# Can You Identify This Pulsar?



## Des (Mar 9, 2009)

I recently acquired this Pulsar diver from the auction site and I am trying to find model number etc.

It has a Seiko 7S26 movement and a serial number of 5N0061 which I assume is November 2005.

A Google search reveals it to be identical to the Alba AL4003X but not what the actual Pulsar model number is.

Can anybody help?

Thanks

Des


----------



## gavinjayanand (Nov 25, 2008)

I Googled your watch, and came up with this website.

http://www.findwatches.co.uk/automatic-divers-p-1017.html

It seems to be a PL4 001/SKU: 1017 (I can't make heads or tails of their classification system).

You could try emailing them for further information.
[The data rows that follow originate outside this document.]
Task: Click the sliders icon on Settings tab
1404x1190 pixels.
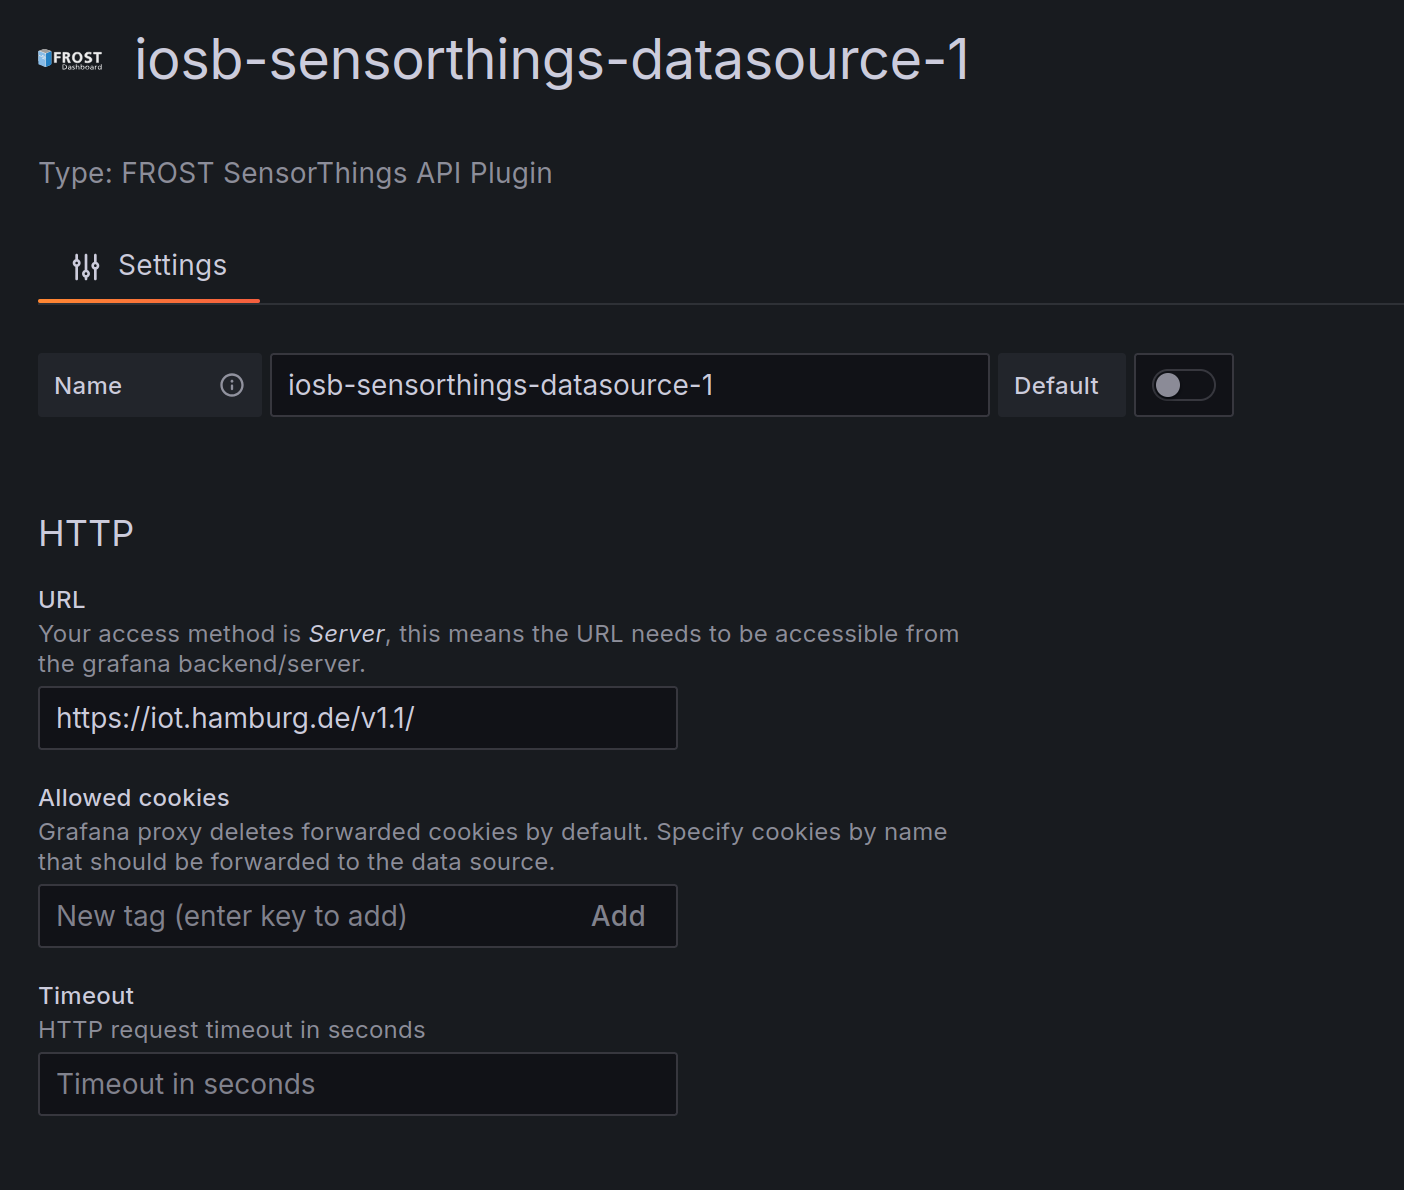Action: [x=86, y=267]
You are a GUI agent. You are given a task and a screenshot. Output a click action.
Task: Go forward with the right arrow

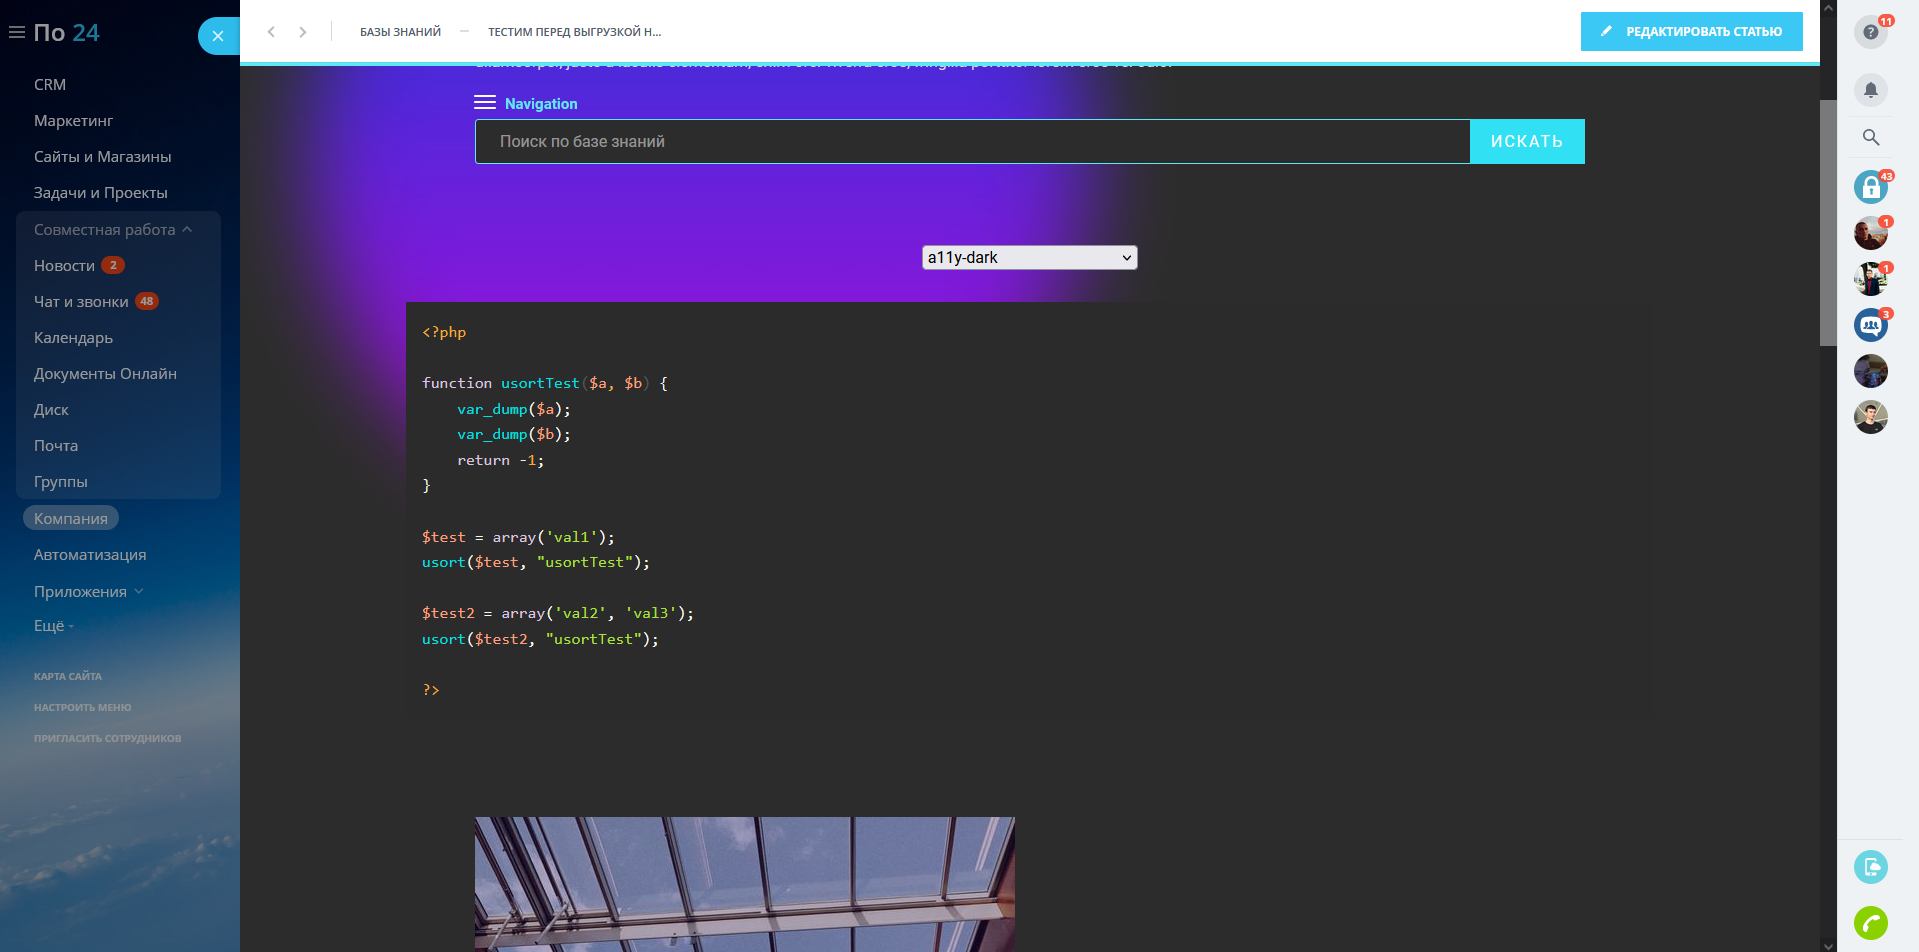click(x=303, y=32)
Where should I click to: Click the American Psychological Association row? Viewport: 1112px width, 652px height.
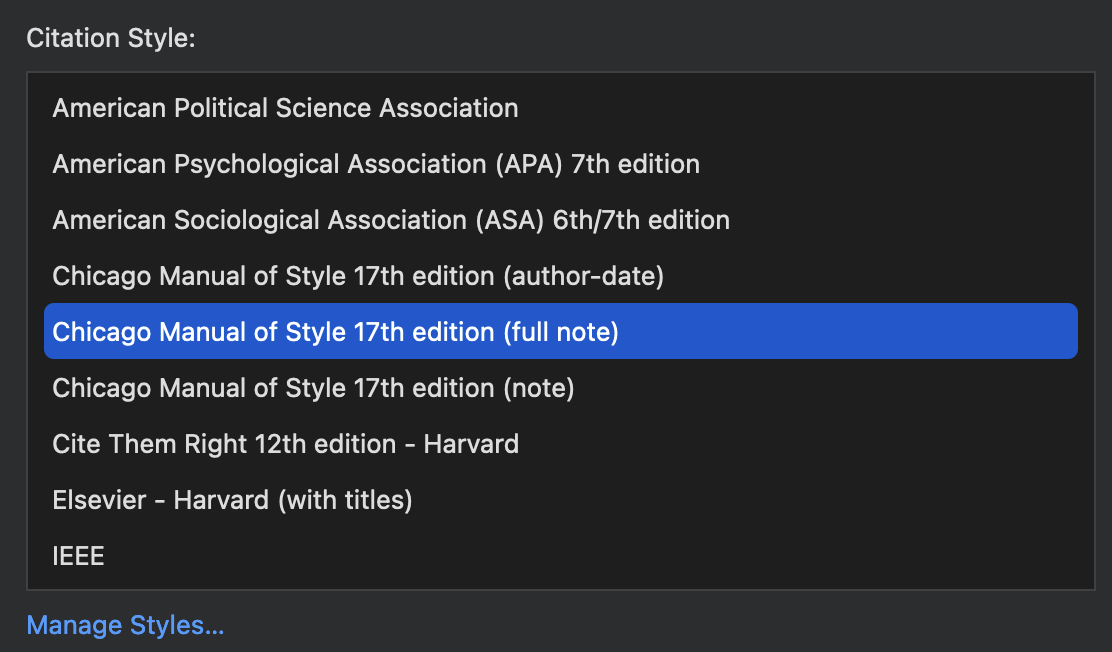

Hope this helped! :thumbsup:


----------



## Des (Mar 9, 2009)

gavinjayanand said:


> I Googled your watch, and came up with this website.
> 
> http://www.findwatches.co.uk/automatic-divers-p-1017.html
> 
> ...


Thanks, at least I know a bit more now

Des


----------



## ibaranenko (Apr 10, 2010)

Des said:


> I recently acquired this Pulsar diver from the auction site and I am trying to find model number etc.
> 
> It has a Seiko 7S26 movement and a serial number of 5N0061 which I assume is November 2005.
> 
> ...


Ive got exactly the same watch the model number is PL4003 in rubber .....seems it doesn't be in production anymore.


----------